Directions =
Count every line below that holds the word "dropdown", and give the number with no other words.

Provided information =
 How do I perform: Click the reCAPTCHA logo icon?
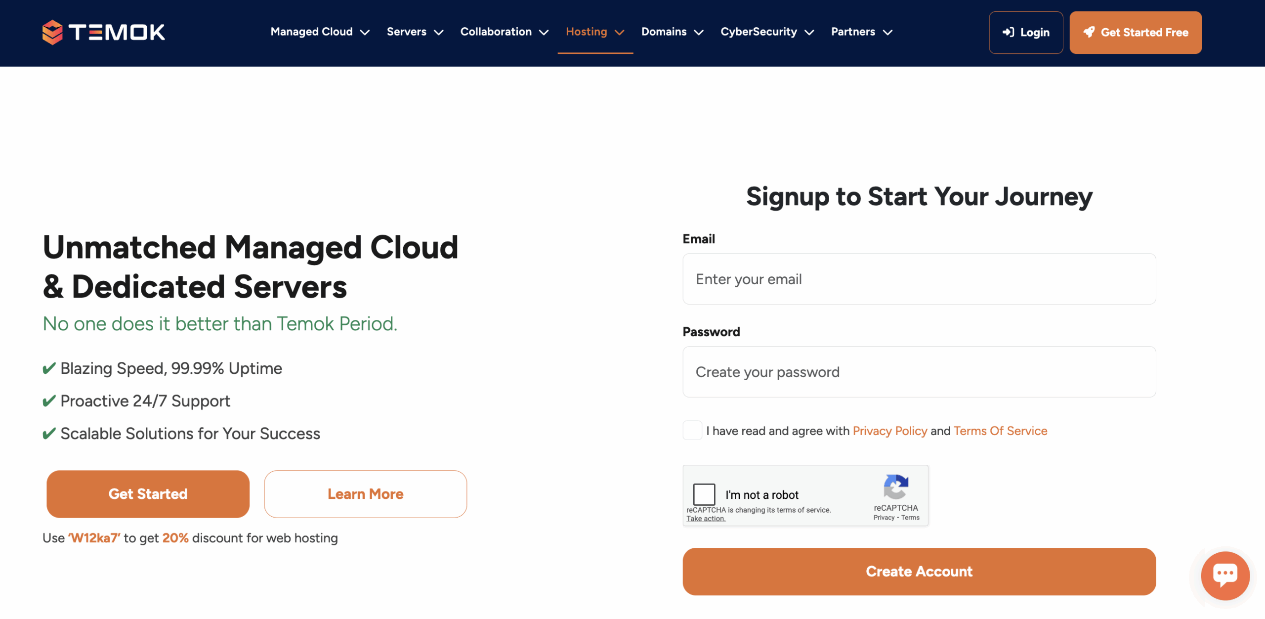(895, 487)

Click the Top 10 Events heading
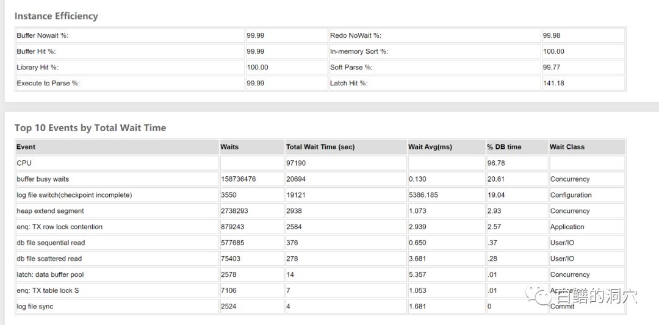pos(90,127)
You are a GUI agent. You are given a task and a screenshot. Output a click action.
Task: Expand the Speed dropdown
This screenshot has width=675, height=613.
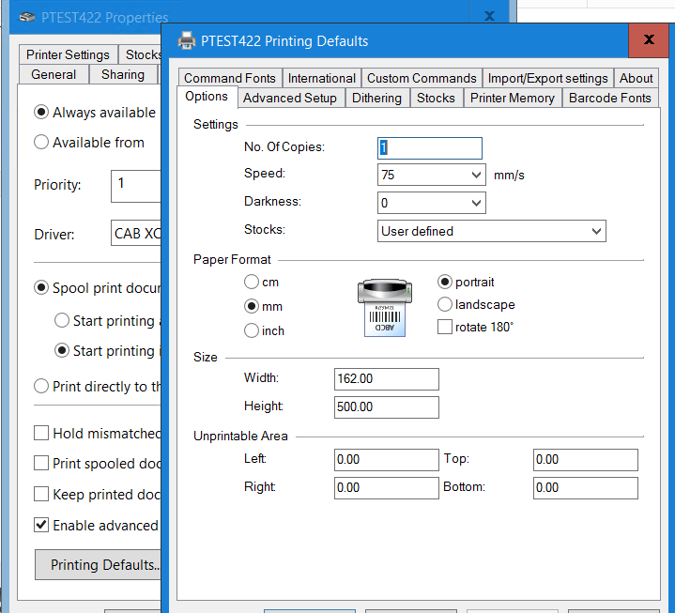pos(476,175)

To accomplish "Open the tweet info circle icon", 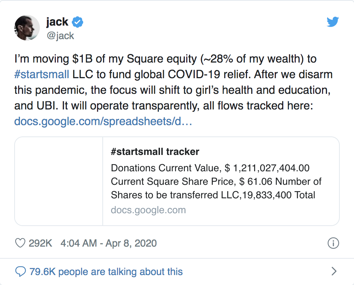I will (333, 243).
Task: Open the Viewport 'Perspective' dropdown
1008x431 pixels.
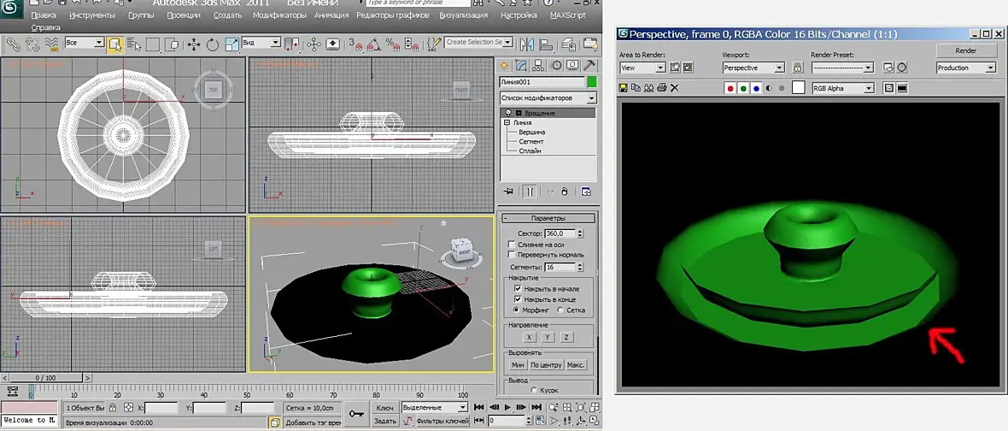Action: [x=753, y=68]
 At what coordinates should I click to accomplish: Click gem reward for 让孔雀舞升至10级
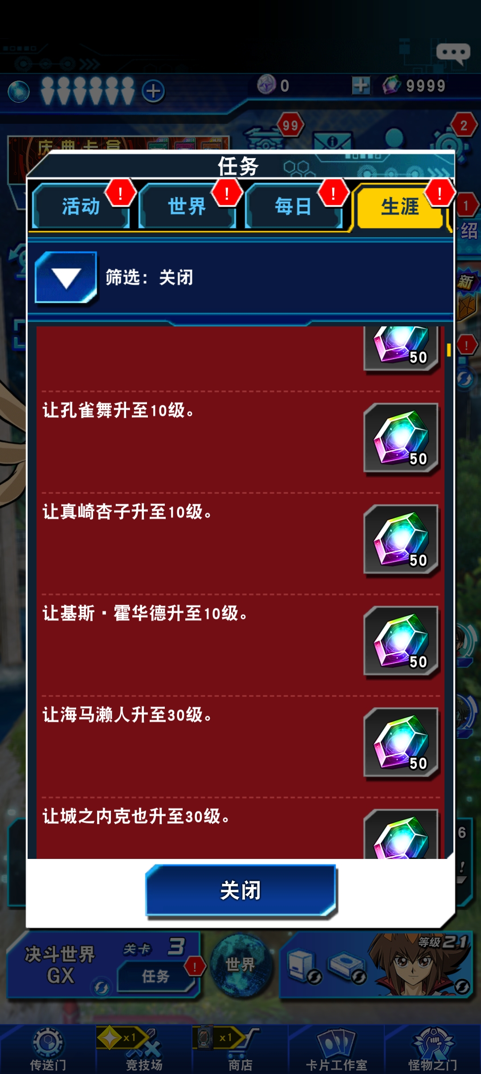(x=401, y=439)
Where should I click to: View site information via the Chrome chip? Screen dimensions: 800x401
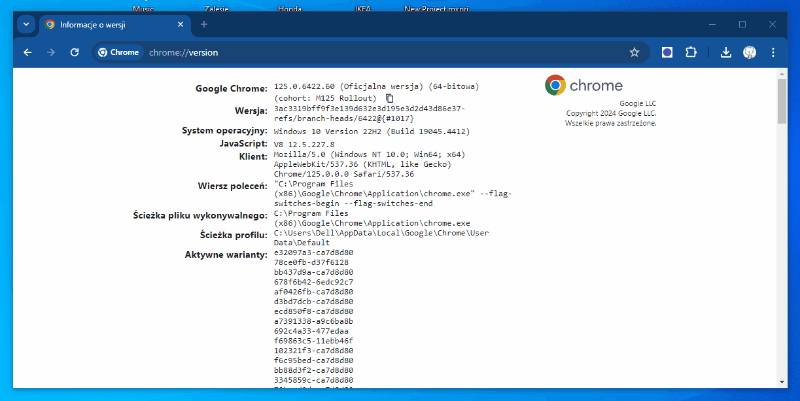(x=118, y=52)
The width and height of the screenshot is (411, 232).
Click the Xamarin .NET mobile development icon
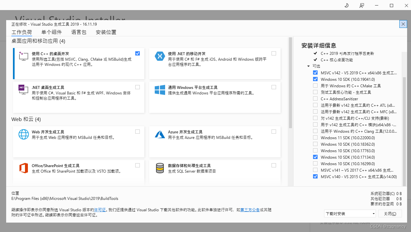click(x=160, y=56)
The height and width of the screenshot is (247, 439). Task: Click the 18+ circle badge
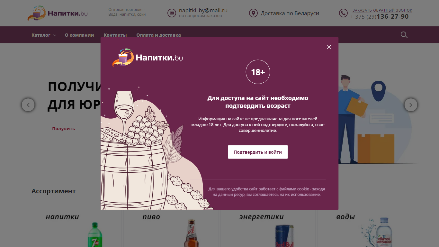point(258,72)
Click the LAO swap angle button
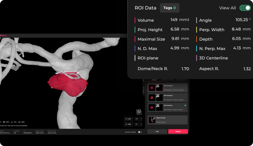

Problem solution =
2